One of the huge advantages to art and painting is it allows for easy presents. It’s not that the presents are valueless; most people value them highly but they can be so easy to do, they also allow for experimentation and the opportunity to try new things. Sometimes I don’t try anything new because I’m not sure how to go about it or how it will turn out; not that I have a great deal invested in any one painting but there is still the cost of the painting panel and paint.
Presents are different. This is a 4” x 4” canvas and I bought it with the idea that I would produce less costly animal portraits using it. I’ve since decided that I won’t be doing this because the canvas is just too small. At some point I may give it another try but my painting style needs more space. It was fun regardless and family will appreciate a small gift that I can produce quickly. I worked on this for a couple of hours. I experimented a little so it was certainly worth doing.
I did this as a Valentines present for my wife along with chocolates. It has been our agreement that all of my paintings are hers and she puts up any that she likes. At one time my paintings were my mother’s and she was a little choked when I moved out. I impart very little value to my paintings; I simply enjoy painting them.
My oldest daughter paints greeting cards for friends and family and my family love them. My wife and I have the ones she has given us on top of a cabinet in our front room. She does many more small works and sells a great deal more than I do.
I don’t usually sketch, I just start painting. I think I’ve always done this but sometimes I’ve found it necessary to do a couple of preliminary sketches in pencil just to solidify the layout. I’ve done some pen and ink drawings but the necessary sketching and subsequent tracing was tedious at best. I like being able to just load my brush and start painting. Although I’ve occasionally sketched onto the canvas I don’t find that it adds anything that I can’t do with a few quick brush strokes. I’ve often found that these quick strokes need to be corrected but it’s easier with paint than pencil so I just start painting.

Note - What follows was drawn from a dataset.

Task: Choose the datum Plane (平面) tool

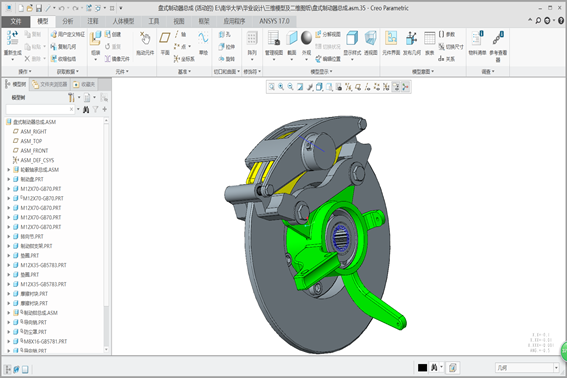Action: (165, 38)
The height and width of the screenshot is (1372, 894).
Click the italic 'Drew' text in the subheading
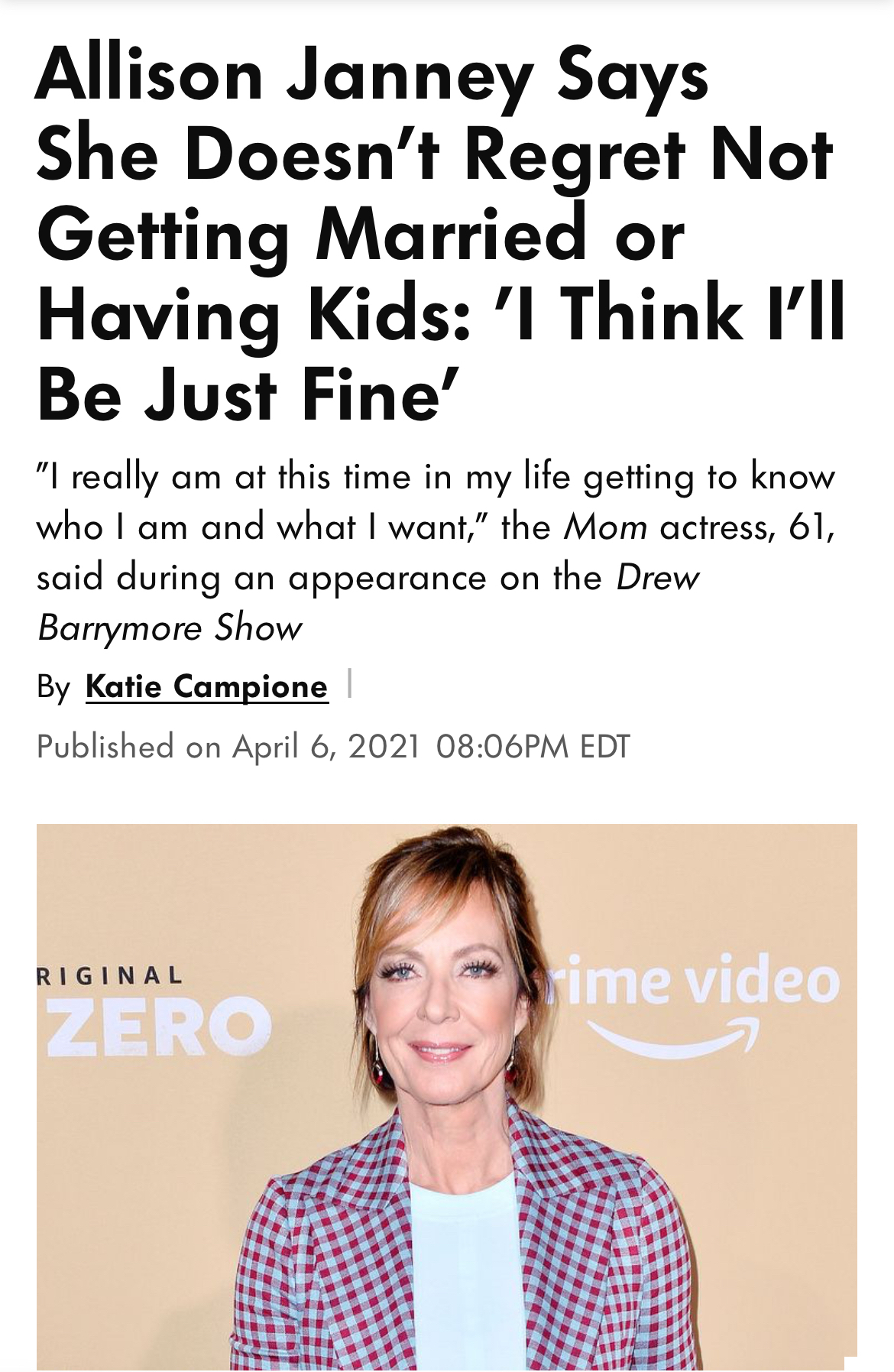[x=657, y=578]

I recently finished my latest art book. I’m a graphic designer and have put together a number of books, so to keep busy while the paint is drying I have been putting together books. It’s incredibly easy on the computer since I don’t need any other equipment or space. So no mallets, book blocks, glue, saws or knives. I have put together several physical books and I enjoy doing it, I am planning to get or make a book sewing jig; but none of these tools are required to make the file that could be sent to an offset press.
These books are FREE and available in PDF. I could have put them in one of many other e-book formats but PDF seemed the most useful. I have the ability to use many different formats except some of the exclusive ones like Kindle. Even though I can’t save a book to some of the proprietary formats there are applications (usually free) that will, but the PDF standard appears to be the most universally used and can easily be viewed on your computer which allows images to be seen in colour. Sorry, those of you who like to view things on your phone might be a little out of luck.

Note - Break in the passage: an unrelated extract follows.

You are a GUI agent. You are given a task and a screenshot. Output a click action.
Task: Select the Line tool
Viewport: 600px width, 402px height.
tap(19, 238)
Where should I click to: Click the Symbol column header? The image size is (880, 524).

Portraits are one of the things I wanted to do most with painting; unfortunately they were the most difficult. I discovered that doing a portrait of someone I knew was almost impossible, however if I didn’t know them it was usually relatively successful. I didn’t twig on this immediately and as a result I had my share of failures. Now after 50 years I’m trying it again and it’s going relatively well.

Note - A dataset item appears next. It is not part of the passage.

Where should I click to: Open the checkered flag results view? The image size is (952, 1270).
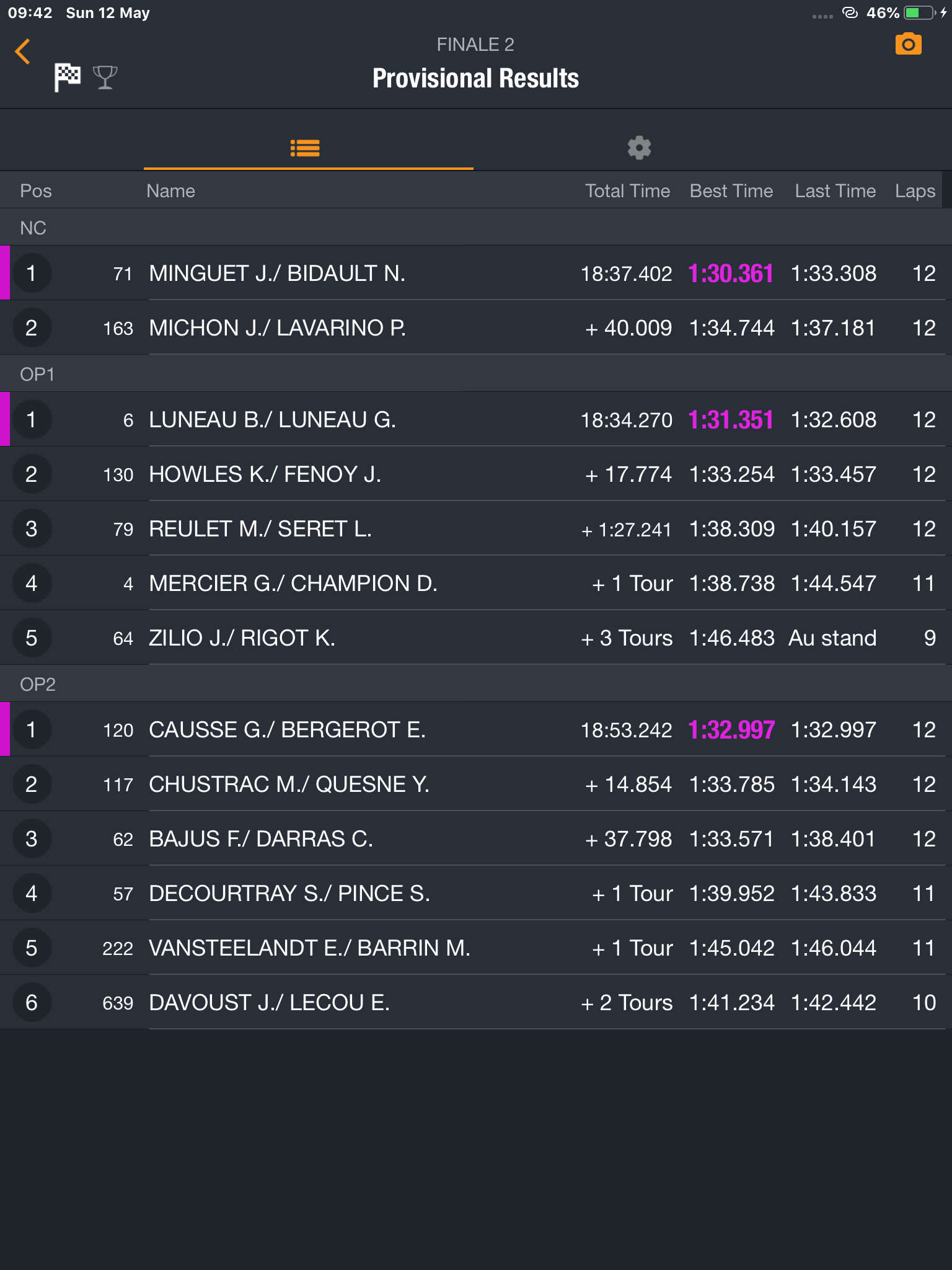[68, 78]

I’m approaching portraiture differently this time. I print out an image of the subjects face at about the correct size, then tape it to my painting surface and proceed to paint the image onto the painting using the printed image as a guide. This initially strikes me as a cheat but if that’s what it takes to get a likeness then I will do what it takes. I’m using dividers to take measurements off the printout and transferring them directly to the painting surface. Once I have a likeness, or something close, I can select other areas of the painting to work on.
I gesso all of my painting panels for a number of reasons: It seals the panel that I’m painting on, it smooths the surface, paint applies better over gesso, and paint colours are enhanced and easer to achieve. Applying gesso is annoying. Gesso is usually thin so you can pour it over the painting surface and spread it with a large taping knife or trowel which makes the surface quite flat and smooth. This works great except that there will be drips, which can be problematic depending on the floor surface. I’ve finally ended up applying the gesso thinly by brush.
I play with the idea of adding colour to the gesso but I usually add a colour wash to the panels after I’m finished with gesso. I’m rarely sure of the colour so I usually don’t bother adding it to the gesso, instead I use a colour wash over the entire surface. Many artists apply the gesso with some surface texture. Sometimes it just looks layered but I would be afraid that would change the look of the painting. On the examples I’ve seen it adds to the painting, not detract from it. I’m thinking that I should try it; I might like it.
I don’t think I’ll add as much texture as this but it’s still interesting and it would eliminate how much time it takes to brush on a thin coat. It certainly wouldn’t be boring.